Thanks for the comment. To make the goal even clearer, we have revised the objective of the study as “This study aims to determine prokaryotic community compositions and structures associated with terrestrial MVs and the underlying mechanisms by examining the control of deterministic and stochastic processes on community variations over a horizontal scale across the Eurasian continent and a vertical scale over a redox transition”.
- The author should check the article carefully before submitting it. There are many confusing descriptions and mistakes across the article.
Thanks for the comment. We will revise the confusing descriptions more carefully.
- Lines 80: There are 17 samples in Fig.S1, but 16 are written in the material.
Thanks for the comment. Indeed, 16 cores were investigated in this study. We have revised the manuscript and supplementary information.
- Lines 105: Clarify the number of ASVs.
Thanks for the comment. Different sequencing depths could lead to the overestimate or underestimate of diversity (both alpha and beta diversities). To circumvent the shortcoming, ASV normalization using the function cumNorm embedded within metagenomeSeq in R was adopted in this study. The method considers the ASV quantile distribution for each sample by adjusting the sequence number for individual ASVs while keeping the total ASVs the same before and after the normalization. The method does not sacrifice sample diversity contributed from rare ASVs, thereby providing a better assessment on the community variation across different spatial scales or controlled by localized environmental factors. Nevertheless, the number of ASVs in each sample has been added to Table S1.
- Lines 110: Why not consider pH, which is generally believed to be the most important
factor affecting the microbial community.
Thanks for the comment. The measurement of pH was only conducted for bubbling fluid primarily because the volume of porewater is often not sufficient. In addition, the pH of bubbling fluid could not be directly extrapolated to that of subsurface porewater because microbial metabolisms along a redox transition could divert pH into a range distinct from its starting value. For example, anaerobic methane oxidation, the key metabolism in mud volcano, converts methane into carbon dioxide that could lead to the enhanced pH. Under the context that the in situ pH could be constrained only with the real measurement, we did not incorporate pH into CCA.
- Lines 115: How to distinguish between stochastic and deterministic.
Please see response 1 in which we have performed the calculation of NST and pNST in addition to the existing DDR, NMDS and CCA. The combination of the methods described above provides qualitative and quantitative assessments on the mechanisms controlling biogeographic pattern.
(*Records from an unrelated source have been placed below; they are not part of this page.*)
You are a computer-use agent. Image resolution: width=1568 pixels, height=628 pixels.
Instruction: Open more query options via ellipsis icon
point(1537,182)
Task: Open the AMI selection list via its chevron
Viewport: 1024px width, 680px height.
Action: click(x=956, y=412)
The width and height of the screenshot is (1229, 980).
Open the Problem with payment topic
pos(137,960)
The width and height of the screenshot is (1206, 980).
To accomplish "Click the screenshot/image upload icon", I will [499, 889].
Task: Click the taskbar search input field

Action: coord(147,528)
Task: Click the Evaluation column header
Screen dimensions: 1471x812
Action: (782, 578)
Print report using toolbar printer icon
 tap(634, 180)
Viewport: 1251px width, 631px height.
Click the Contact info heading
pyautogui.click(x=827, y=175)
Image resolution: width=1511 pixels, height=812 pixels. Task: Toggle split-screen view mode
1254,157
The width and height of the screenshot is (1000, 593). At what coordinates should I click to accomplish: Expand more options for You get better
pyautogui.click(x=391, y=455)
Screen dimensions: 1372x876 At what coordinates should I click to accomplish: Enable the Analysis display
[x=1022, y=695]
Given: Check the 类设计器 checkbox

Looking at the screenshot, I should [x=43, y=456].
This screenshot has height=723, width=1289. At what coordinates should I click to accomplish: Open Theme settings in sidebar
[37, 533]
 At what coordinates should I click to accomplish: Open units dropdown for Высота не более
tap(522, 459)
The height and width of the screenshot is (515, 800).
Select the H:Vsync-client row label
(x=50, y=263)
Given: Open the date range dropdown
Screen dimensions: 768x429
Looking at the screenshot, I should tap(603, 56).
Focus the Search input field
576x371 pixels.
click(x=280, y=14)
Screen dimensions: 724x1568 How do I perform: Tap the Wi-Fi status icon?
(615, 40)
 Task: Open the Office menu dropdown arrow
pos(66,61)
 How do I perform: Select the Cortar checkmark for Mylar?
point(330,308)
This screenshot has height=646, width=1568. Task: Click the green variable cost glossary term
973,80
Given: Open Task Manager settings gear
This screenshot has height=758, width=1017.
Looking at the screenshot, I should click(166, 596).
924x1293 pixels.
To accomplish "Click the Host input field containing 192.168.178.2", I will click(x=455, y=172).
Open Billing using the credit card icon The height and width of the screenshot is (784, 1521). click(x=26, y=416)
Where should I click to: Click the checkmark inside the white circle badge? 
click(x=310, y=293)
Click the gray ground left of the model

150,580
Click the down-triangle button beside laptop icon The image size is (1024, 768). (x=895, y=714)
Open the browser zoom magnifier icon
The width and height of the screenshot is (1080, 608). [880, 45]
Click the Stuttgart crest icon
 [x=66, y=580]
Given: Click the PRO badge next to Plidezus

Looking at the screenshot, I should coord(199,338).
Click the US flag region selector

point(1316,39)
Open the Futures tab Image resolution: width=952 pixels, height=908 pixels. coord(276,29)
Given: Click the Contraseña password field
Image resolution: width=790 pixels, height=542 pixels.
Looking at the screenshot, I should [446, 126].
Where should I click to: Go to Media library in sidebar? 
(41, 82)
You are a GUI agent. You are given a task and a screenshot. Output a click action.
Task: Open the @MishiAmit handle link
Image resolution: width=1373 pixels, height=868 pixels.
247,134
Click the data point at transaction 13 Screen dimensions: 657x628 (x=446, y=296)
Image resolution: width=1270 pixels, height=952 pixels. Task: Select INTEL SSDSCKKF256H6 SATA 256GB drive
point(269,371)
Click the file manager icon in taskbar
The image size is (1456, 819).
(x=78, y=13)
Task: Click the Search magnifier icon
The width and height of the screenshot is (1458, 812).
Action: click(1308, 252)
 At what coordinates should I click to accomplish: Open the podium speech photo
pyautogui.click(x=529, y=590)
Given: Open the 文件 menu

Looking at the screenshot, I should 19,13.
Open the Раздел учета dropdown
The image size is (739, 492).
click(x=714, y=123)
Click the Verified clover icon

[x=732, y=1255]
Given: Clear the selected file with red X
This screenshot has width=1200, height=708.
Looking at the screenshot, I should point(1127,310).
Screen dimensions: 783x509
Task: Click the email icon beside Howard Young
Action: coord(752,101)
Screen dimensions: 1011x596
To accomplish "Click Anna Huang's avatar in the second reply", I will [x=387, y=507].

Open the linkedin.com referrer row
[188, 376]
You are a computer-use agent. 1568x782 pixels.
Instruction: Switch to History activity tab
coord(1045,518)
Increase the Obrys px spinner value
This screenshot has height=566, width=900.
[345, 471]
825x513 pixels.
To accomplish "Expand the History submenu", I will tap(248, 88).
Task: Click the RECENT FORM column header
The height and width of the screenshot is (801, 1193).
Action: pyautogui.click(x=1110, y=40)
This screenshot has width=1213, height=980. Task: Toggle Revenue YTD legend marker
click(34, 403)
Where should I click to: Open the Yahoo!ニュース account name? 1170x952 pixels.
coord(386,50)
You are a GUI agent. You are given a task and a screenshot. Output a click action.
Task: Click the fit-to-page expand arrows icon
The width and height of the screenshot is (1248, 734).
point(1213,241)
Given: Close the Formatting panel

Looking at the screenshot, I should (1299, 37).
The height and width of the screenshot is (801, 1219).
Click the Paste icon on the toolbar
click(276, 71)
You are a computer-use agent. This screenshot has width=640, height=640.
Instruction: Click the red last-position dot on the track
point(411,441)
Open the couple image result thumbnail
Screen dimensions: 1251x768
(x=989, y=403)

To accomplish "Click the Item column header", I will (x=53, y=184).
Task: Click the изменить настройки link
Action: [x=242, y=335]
- Lines 160: There is no information about bacteria orders in Fig.2b.
Thanks for the correction. We have removed the description in Fig. 2b.
- Lines 170: How did the 136 samples come from? The x-axis in Fig.3 seems to be only 15.
We did not plot the occurrence of Proteobacteria in all 136 samples in Fig 3 because the sample size is too big to be properly shown in the figure. Instead, the occurrence was condensed into the site level for the simplicity of presentation. Detailed data regarding the occurrence of individual ASVs (so called ASV table) would be available upon request.
- Lines 200: The author calculated shannon, chao1 and richness earlier, but why only shannon is studied here.
The three diversity indices represent different estimates of community richness. Our calculations yielded that their variation patterns were essentially comparable to each other. Therefore, we only chose the Shannon index for further presentation.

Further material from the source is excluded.